I've updated my post to reflect a question asked by saulspatz.
In this case, logically I know the Y value of the minimum point is 0, and the X value of the maximum point is 0 (as I have bounded the original graph between X and Y values of 0-10). But I wonder how we can calculate this as a function?
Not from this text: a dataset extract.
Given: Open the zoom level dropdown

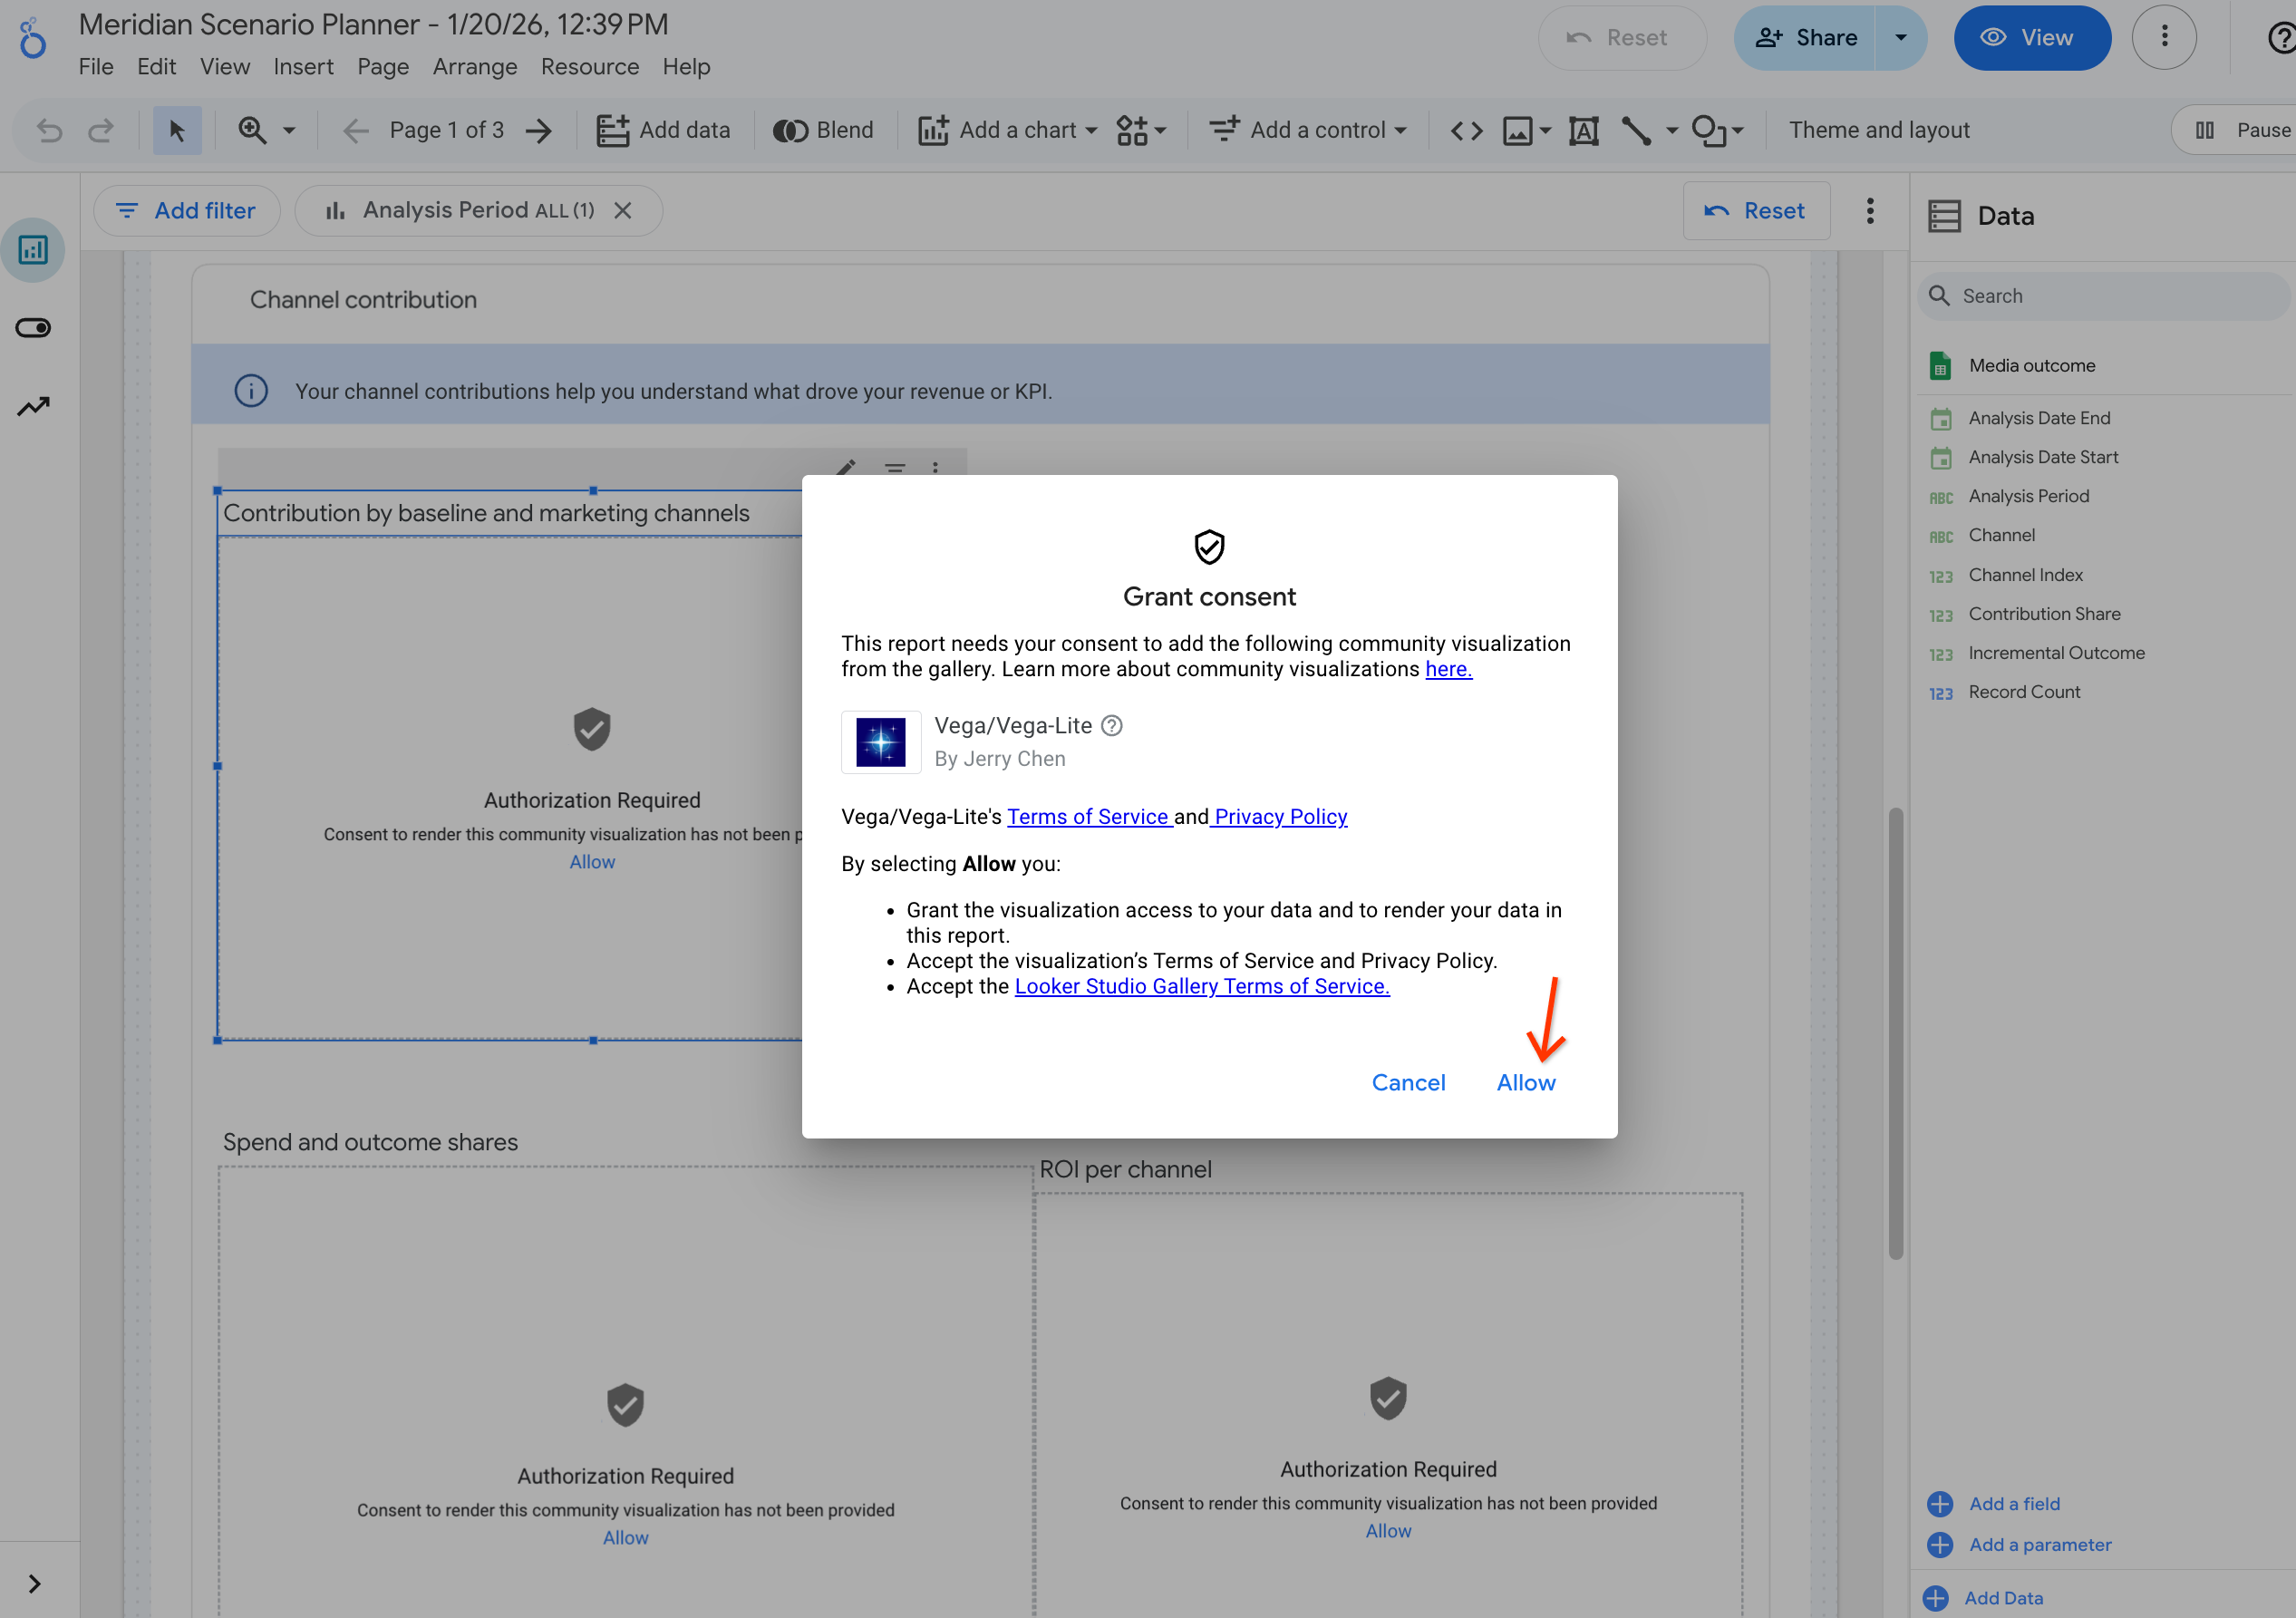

You need to start by calculating the equation of the line through the two points. If the points are $(x_1, y_1), (x_2, y_2),$ the equation of the line joining them is $$ {y-y_1\over x-x_1} = {y_2-y_1 \over x_2 - x1} \tag{1}$$ In the case $(x_1, y_1)=(3,5), (x_2, y_2) = (5,3),\ (1)$ gives $$ {y-5\over x-3} = {3-5 \over 5 - 3} \tag{2}\implies y-5=3-x\implies y=8-x$$
Now, the top of the square has equation $y=10,$ the bottom has equation $y=0,$ the left side has equation $x=0,$ and the right equation $x=10.$ In general, the line will intersect two of these sides, although it could intersect more if it passes through the corners, and so you may have to test them all. For example, to test whether the line passes through the right side, we'd substitute $x=10$ in $(2)$. This gives $y=-2,$ which is no good, since we have $0\leq x \leq 10, 0 \leq y \leq 10.$ So, it doesn't intersect the right side. To test whether it intersects the bottom, we substitute $y=0$ in $(2)$ and get $x=8,$ which satisfies the constraints, so we know $(8,0)$ is one of the points of intersection.
I think you'll be able to find the other intersection yourself now.